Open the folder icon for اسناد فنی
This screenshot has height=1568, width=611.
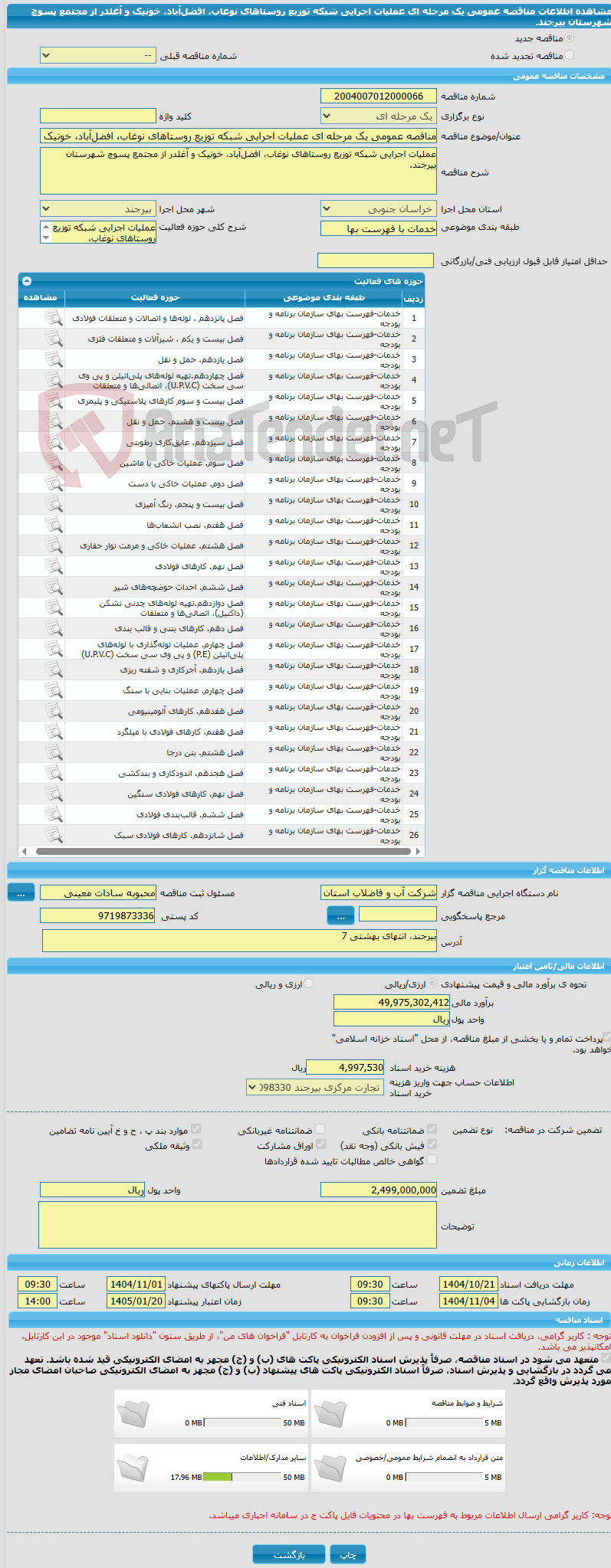click(133, 1415)
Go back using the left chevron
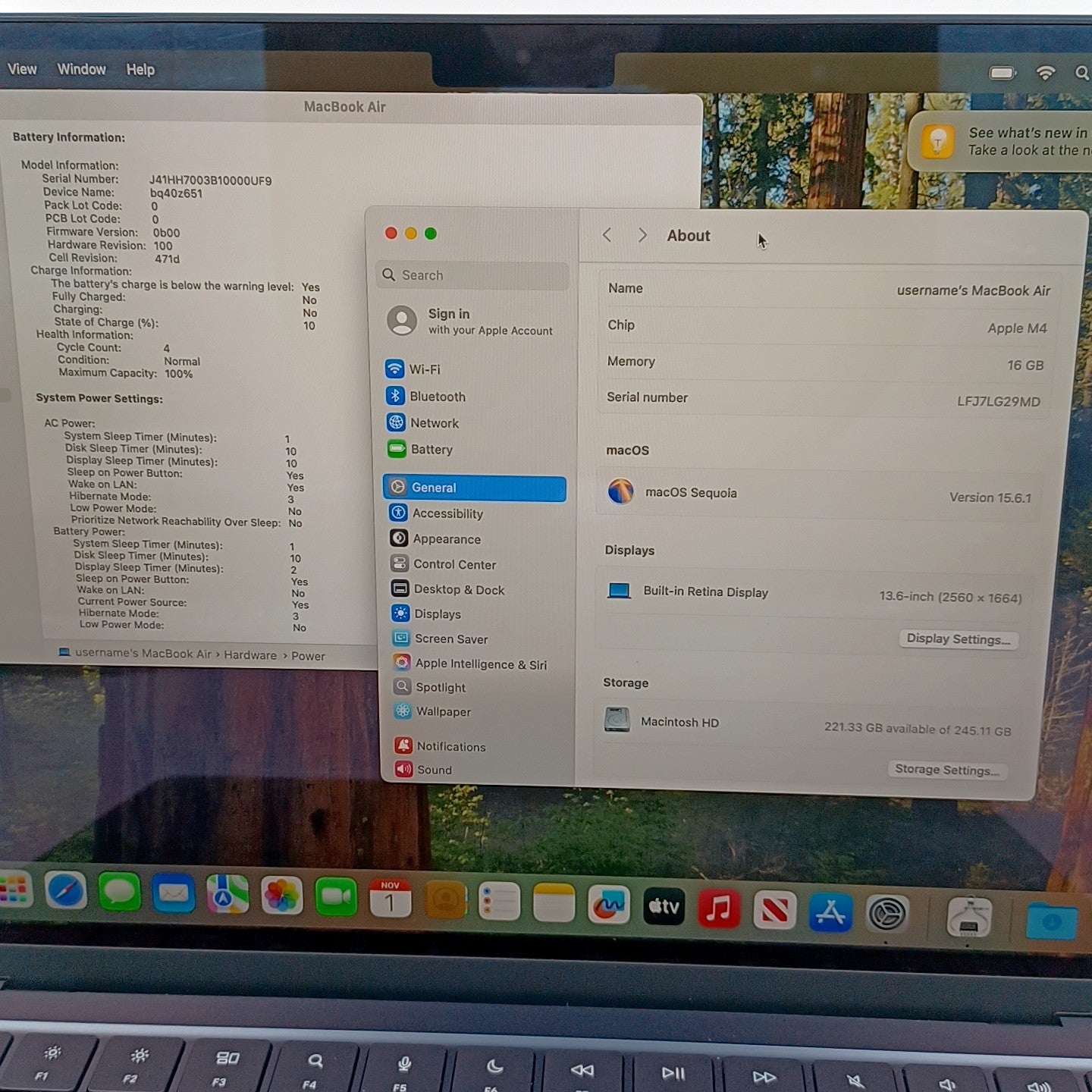Image resolution: width=1092 pixels, height=1092 pixels. pyautogui.click(x=607, y=235)
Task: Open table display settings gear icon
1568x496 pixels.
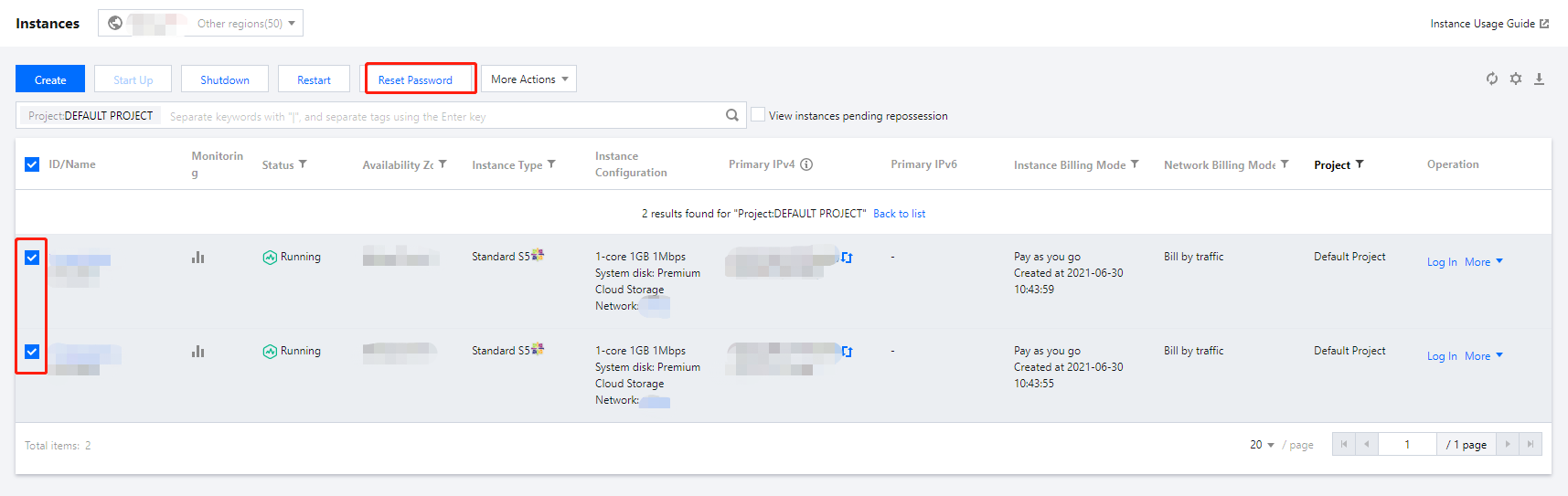Action: [1516, 79]
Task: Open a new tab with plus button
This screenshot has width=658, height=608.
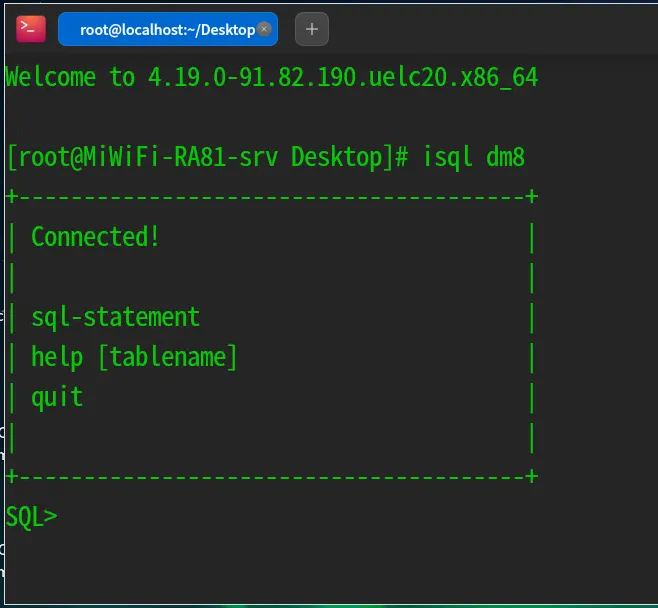Action: pyautogui.click(x=311, y=29)
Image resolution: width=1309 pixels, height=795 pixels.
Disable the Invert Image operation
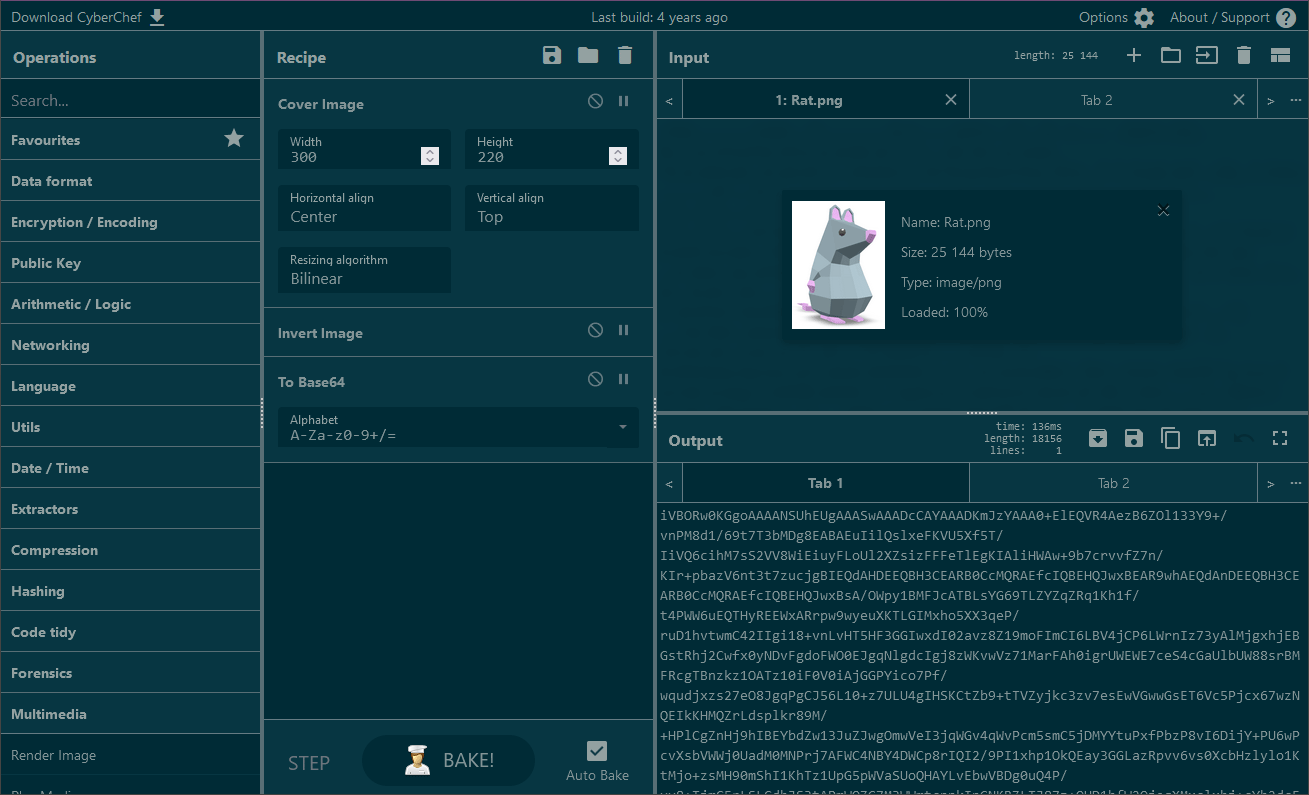coord(595,330)
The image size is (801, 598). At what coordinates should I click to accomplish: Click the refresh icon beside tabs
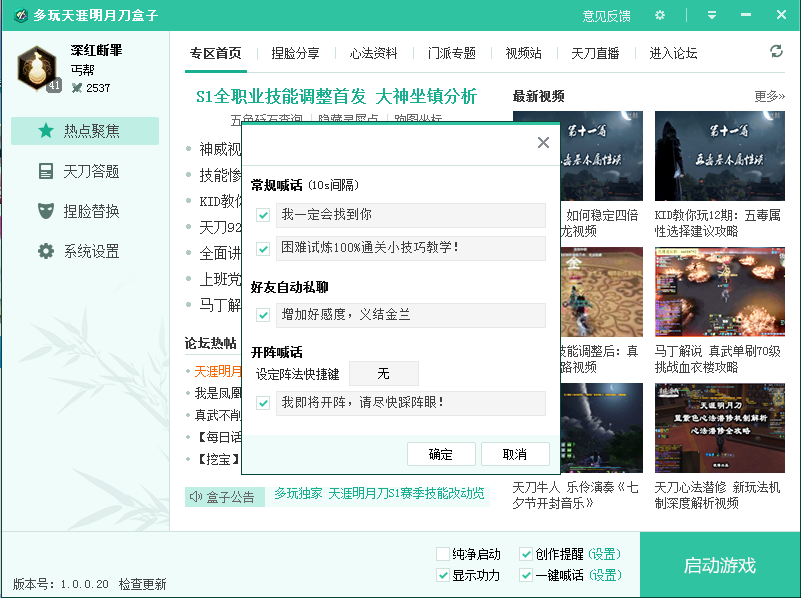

● Problem details
Only lines that include "Task" belong in the answer; return them from the entries above.

● Problem solution
Task: Open table display settings gear icon
Task: Open a new tab with plus button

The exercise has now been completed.